=== YOUR TASKS ===
1 - Duplicate the passage on the Urban League from "Morial’s vision for" up to and including "education for Blacks.".
2 - In the passage on the Urban League, what year has the organization set as its target date for making significant gains in the empowerment movement?

=== PROVIDED TEXT ===
------

Morial’s vision for the Urban League—a group arguably not as well known as another East Coast civil rights organization: the National Association for the Advancement of Colored People – has been for the group to be an integral part of what he has dubbed the “empowerment movement” to secure better access to healthcare, job security and higher levels of education for Blacks.

The Urban League, under Morial’s leadership, has set 2025 as the target date for making significant gains in the movement for empowerment. By then, Morial hopes, Blacks and others will experience “an America where there are no wealth or income disparities; where poverty is reduced to the barest minimums; where there is better civility; and where we have conquered the economic divide.”

To get there, Morial says a mix of strategies will be needed, including legal challenges to harmful public policies, raising awareness among the haves of the plight of the have-nots and continuing the discussion about what’s best for the nation. “We can’t afford to have a laissez-faire attitude when it comes to the growing economic divide,” he says. “Poverty isn’t like red beans on Monday or afternoon thunderstorms in New Orleans – it doesn’t always have to be there.”

------

=== INFORMATION ===
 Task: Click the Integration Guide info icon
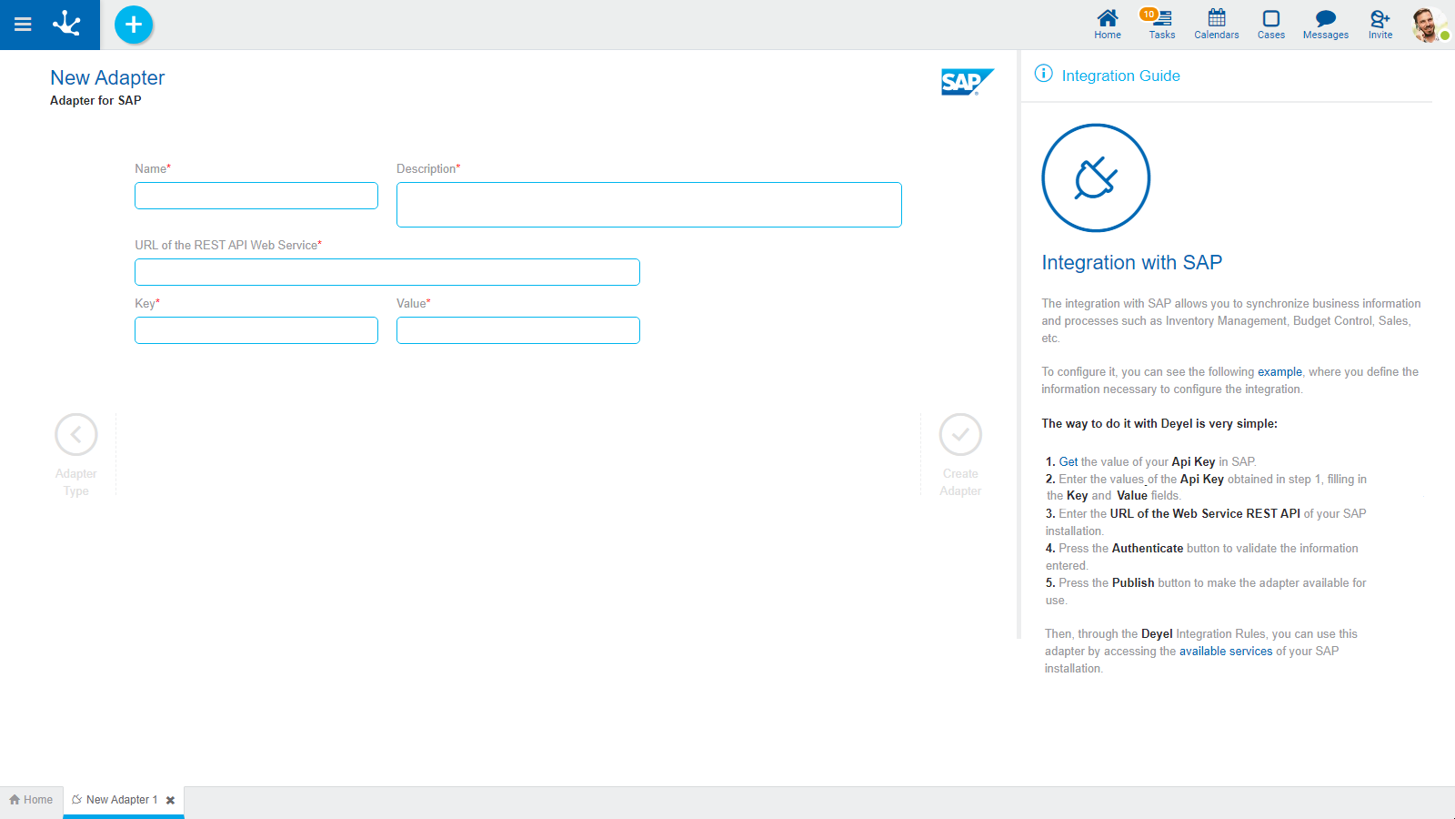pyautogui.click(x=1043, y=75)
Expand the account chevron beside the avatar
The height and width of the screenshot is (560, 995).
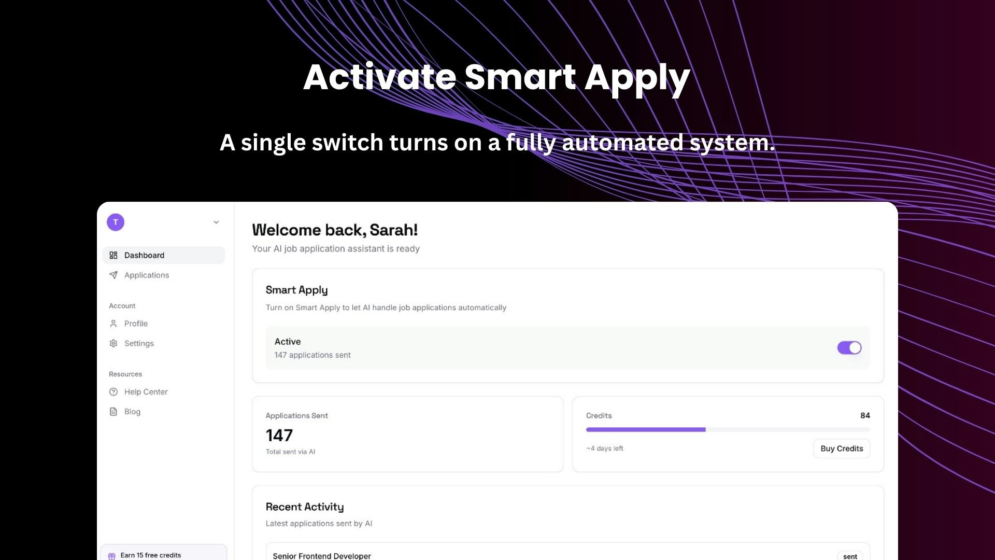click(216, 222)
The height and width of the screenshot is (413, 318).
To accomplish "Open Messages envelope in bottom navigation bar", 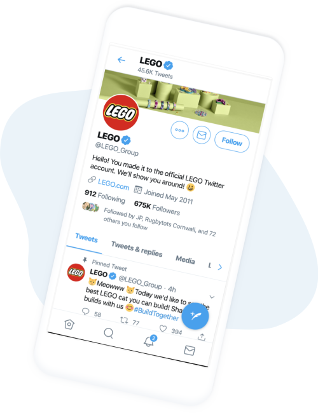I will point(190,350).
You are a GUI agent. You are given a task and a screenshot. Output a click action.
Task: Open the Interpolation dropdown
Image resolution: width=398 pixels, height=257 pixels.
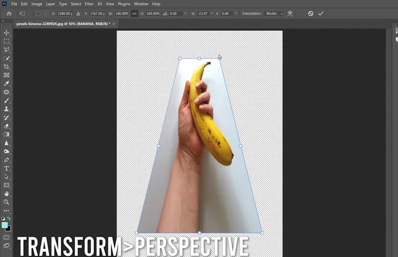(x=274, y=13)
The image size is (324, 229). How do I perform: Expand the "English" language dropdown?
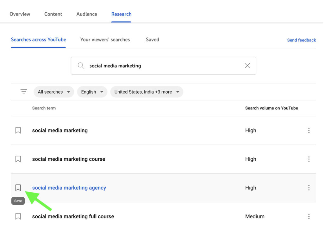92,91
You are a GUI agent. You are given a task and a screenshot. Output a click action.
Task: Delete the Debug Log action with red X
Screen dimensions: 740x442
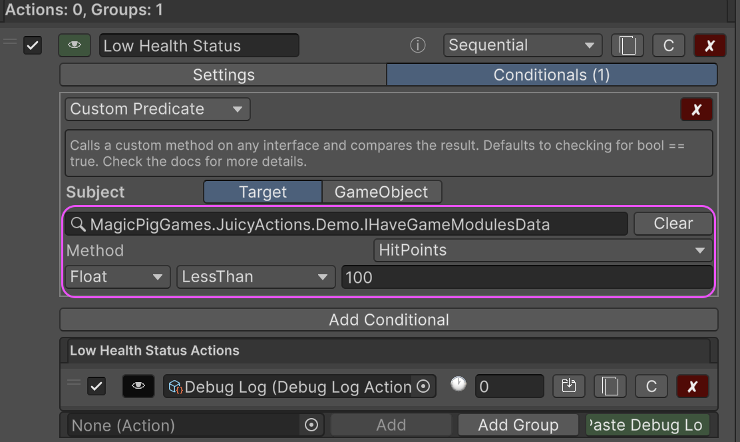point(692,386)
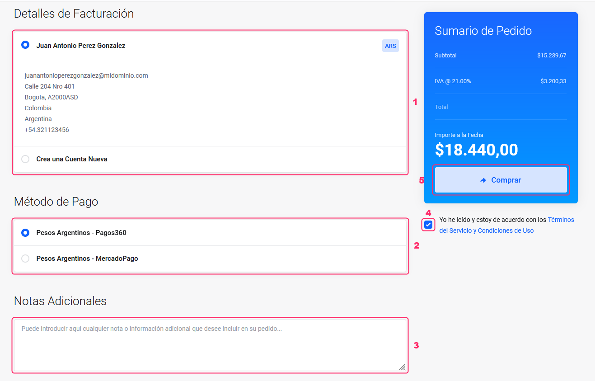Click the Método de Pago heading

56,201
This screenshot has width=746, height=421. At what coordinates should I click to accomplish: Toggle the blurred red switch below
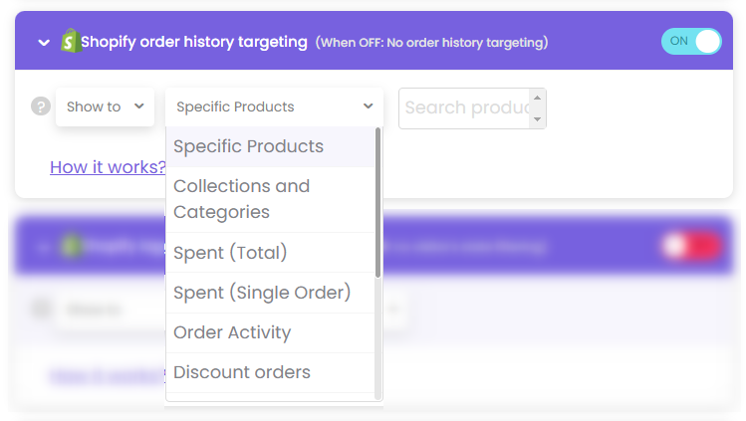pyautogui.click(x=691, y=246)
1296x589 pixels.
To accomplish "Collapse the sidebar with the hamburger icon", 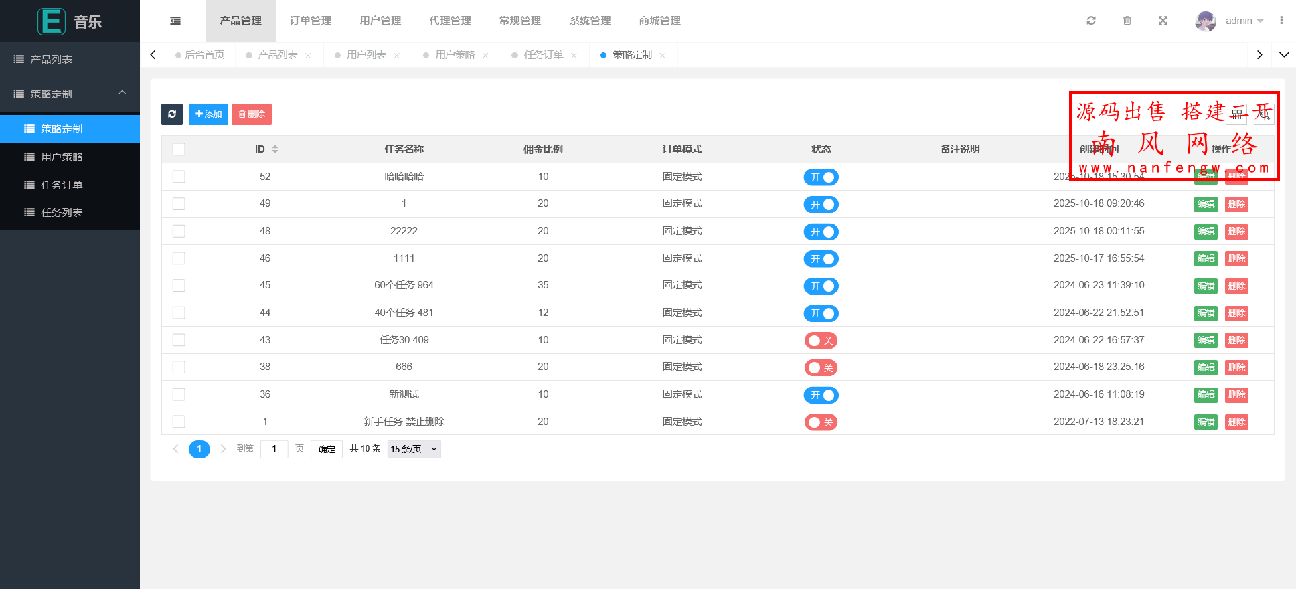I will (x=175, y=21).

------

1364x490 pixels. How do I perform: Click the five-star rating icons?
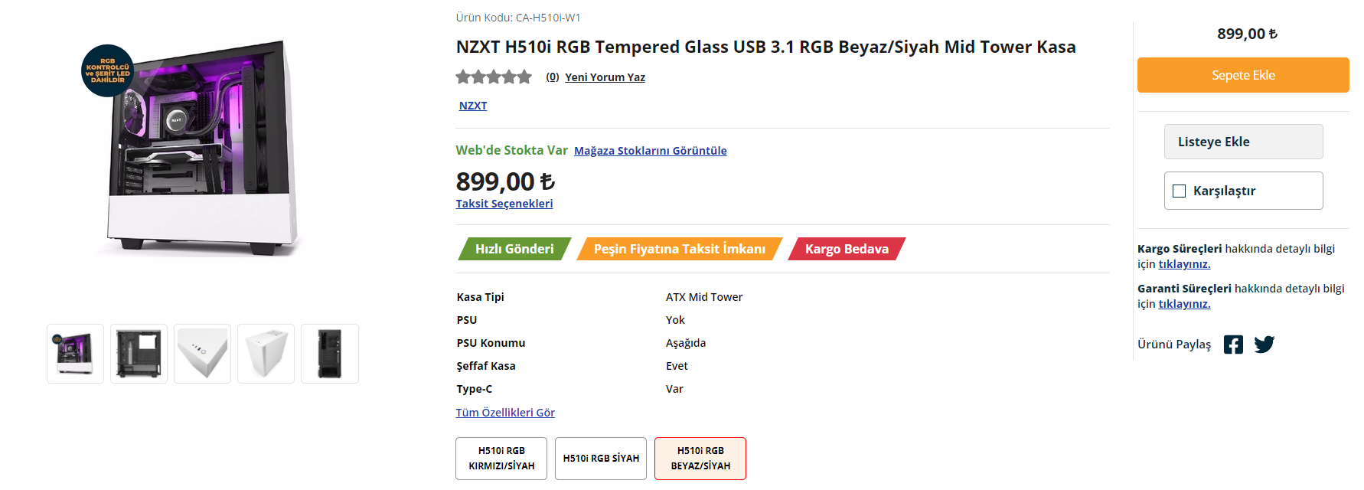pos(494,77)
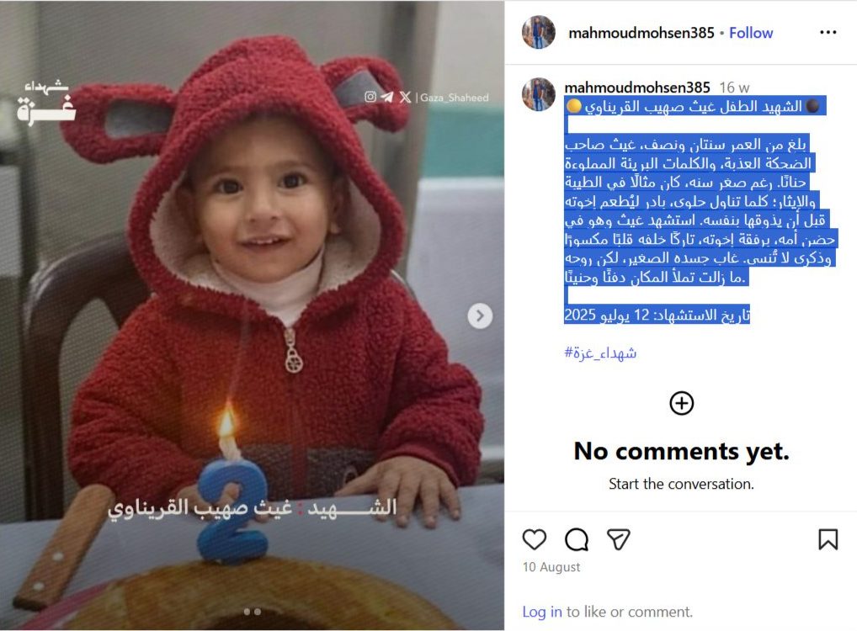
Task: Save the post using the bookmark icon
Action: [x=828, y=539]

------

=== SOLUTIONS PER TASK ===
1 -
Morial’s vision for the Urban League—a group arguably not as well known as another East Coast civil rights organization: the National Association for the Advancement of Colored People – has been for the group to be an integral part of what he has dubbed the “empowerment movement” to secure better access to healthcare, job security and higher levels of education for Blacks.

2 - 2025